Data supplied:
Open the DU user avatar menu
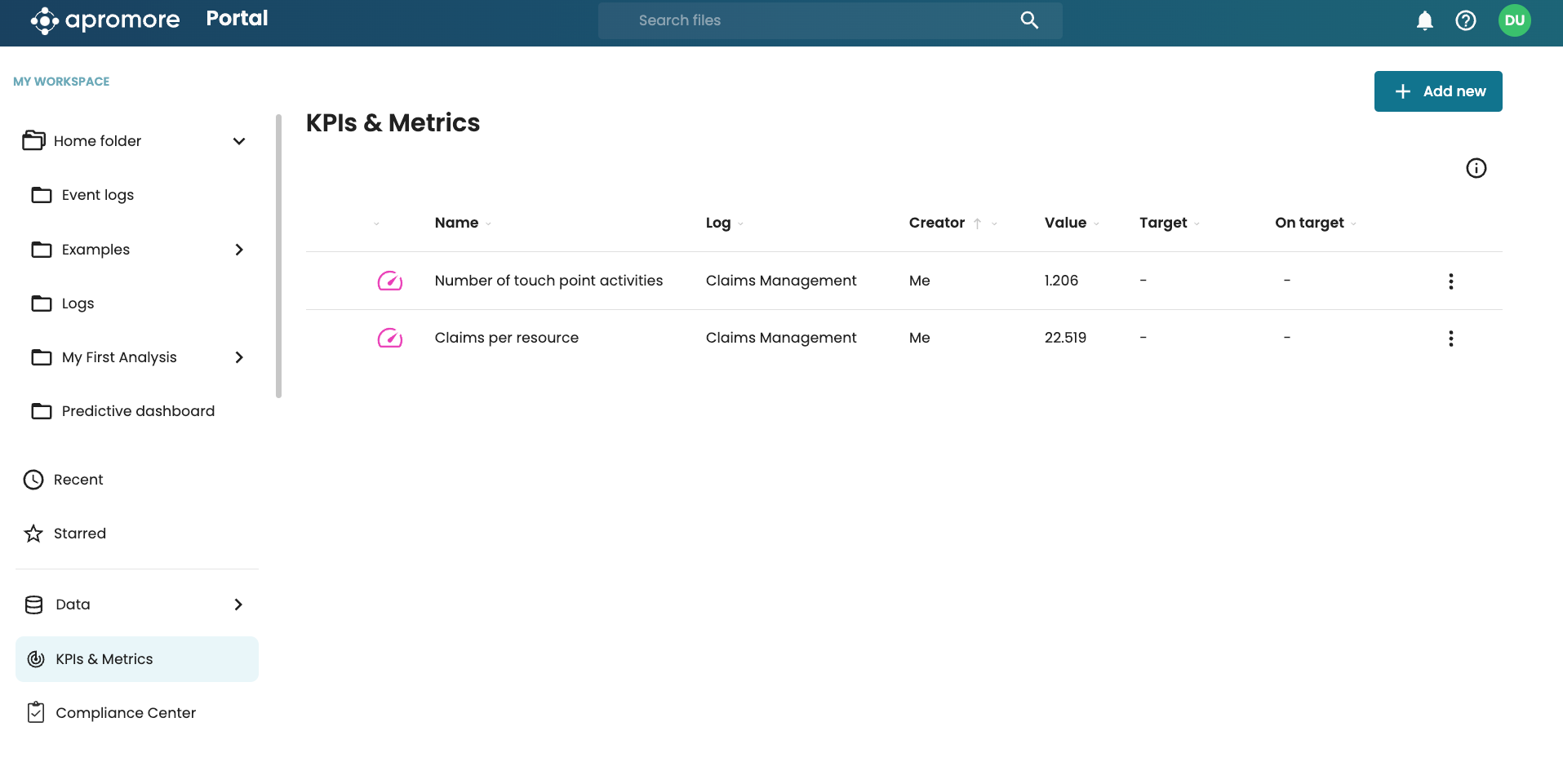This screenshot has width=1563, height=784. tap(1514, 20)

...

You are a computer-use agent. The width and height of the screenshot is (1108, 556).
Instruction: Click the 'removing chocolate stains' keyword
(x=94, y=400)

...

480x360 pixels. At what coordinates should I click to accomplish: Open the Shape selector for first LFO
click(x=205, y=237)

Stated task: Repeat word for word the stretch of material from the line containing "You are a computer-use" through the line containing "(x=94, y=400)", including both of those lines.

Final answer:
You are a computer-use agent. The width and height of the screenshot is (1108, 556).
Instruction: Click the 'removing chocolate stains' keyword
(x=94, y=400)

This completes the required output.